柯萨奇病毒B4双siRNA表达载体的构建及表达

Construction of double siRNA expressing vector of Coxsackie virus B4

目的:构建以柯萨奇病毒B4的1A和2A基因为靶基因并带有绿色荧光蛋白标志的可表达发夹结构的双链siRNA的表达载体pU6/double-siRNA/Neo/GFP/1A/2A。方法:选择柯萨奇病毒B4的1A和2A区基因21 bp为靶序列分别合成65 bp的互补片段并克隆到pSilencer2.1U6 Neo和pGCsi-U6/Neo/GFP质粒中,经限制性内切酶消化、琼脂糖凝胶电泳分离、回收DNA片段,及连接酶连接构建双siRNA表达质粒pU6/double-siRNA/Neo/GFP/1A/2A;将构建的载体转染Hela细胞后,荧光显微镜观察荧光的表达。结果:限制性内切酶消化、琼脂糖凝胶电泳检测重组质粒pU6/double-siRNA/Neo/GFP/1A/2A,有正确的特异性片段,DNA测序也证明其具有正确序列;将该重组质粒转染入Hela细胞后,重组质粒构建成功并在真核细胞内表达GFP,表达时间可达15 d以上。结论:针对柯萨奇病毒B4的1A和2A基因的双siRNA表达载体pU6/double-siRNA/Neo/GFP/1A/2A构建成功,并可在真核细胞内持续表达15 d以上。
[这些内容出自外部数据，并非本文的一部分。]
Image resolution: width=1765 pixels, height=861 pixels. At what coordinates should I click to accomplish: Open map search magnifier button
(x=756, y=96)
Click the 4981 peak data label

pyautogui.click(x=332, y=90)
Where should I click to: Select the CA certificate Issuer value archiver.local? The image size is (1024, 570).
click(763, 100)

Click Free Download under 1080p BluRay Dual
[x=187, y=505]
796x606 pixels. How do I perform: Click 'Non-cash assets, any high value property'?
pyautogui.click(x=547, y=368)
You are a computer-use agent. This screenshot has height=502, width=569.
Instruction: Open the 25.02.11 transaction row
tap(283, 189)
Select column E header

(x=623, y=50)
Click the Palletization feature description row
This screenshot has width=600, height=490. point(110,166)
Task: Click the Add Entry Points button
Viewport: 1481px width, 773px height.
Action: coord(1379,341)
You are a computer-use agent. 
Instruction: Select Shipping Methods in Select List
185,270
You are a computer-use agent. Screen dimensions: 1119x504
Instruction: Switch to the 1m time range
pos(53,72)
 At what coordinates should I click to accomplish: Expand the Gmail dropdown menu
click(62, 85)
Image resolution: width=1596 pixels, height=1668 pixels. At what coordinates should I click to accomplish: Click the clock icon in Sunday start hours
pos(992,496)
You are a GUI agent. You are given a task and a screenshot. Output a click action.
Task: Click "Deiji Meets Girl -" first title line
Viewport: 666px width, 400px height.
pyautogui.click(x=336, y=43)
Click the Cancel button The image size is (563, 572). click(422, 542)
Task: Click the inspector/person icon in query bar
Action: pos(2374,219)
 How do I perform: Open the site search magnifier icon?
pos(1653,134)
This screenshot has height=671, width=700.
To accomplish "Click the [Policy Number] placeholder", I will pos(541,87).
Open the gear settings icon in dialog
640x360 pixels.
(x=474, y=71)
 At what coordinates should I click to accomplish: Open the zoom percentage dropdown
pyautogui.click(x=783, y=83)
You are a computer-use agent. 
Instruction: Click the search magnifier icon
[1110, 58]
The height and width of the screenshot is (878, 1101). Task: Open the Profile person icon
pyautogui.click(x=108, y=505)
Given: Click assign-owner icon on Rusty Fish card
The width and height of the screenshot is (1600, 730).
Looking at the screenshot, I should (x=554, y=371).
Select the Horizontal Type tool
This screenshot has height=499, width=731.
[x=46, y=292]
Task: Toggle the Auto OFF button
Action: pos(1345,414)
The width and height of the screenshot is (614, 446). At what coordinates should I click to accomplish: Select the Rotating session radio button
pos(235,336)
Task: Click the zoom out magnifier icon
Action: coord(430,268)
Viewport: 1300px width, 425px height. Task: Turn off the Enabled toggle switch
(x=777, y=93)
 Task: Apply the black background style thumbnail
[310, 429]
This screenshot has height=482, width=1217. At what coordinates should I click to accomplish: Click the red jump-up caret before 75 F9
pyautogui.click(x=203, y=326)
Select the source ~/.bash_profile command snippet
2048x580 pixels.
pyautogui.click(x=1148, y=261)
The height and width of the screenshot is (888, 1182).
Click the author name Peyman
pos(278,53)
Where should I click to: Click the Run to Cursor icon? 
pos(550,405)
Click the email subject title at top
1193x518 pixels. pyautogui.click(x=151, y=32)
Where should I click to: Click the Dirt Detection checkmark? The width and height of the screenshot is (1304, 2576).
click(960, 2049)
Objective To construct the double hairpin siRNA and green fluorescent protein （GFP） expressing vector pU6/double-siRNA/Neo/GFP/1A/2A to interfere 1A and 2A gene of Coxsackie virus B4. Methods 21 bp fragments of the Coxsackie virus 134 2A and 1A gene were chosen as the targets and 65 bp complimentary fragments were synthesized, then the target gene fragments were cloned into pSilencer2.1U6 Neo and pGCsi-U6/Neo/GFP/ siNeGative, respectively, then the double siRNA expressing vector pU6/double-siRNA/Neo/GFP/1A /2A was constructed by restrict endonuclease digestion, elctrophoresis isolation and reclaimer, ligatied by T4 DNA ligase; then the double siRNA expressing plasmid was transfected into Hela cells, and the GFP was observed under fluorescent microscope. Results The correct results showed that the recombinant plasmid had the correct special fragments and DNA sequence detected by restrict endonuclease digestion, electrophoresis and DNA sequencing; and GFP was also observed in Hela cells tansfected with pU6/double-siRNA/Neo/GFP/1A /2A under fluorescent microscope more than 15 d after transfection. Conclusion The double siRNA expressing vector pU6/double- siRNA/Neo/GFP/1A/2A is constructed successfully; it has the correct target viral gene sequences and can express GFP gene in Hela cells more than 15 d after transfection.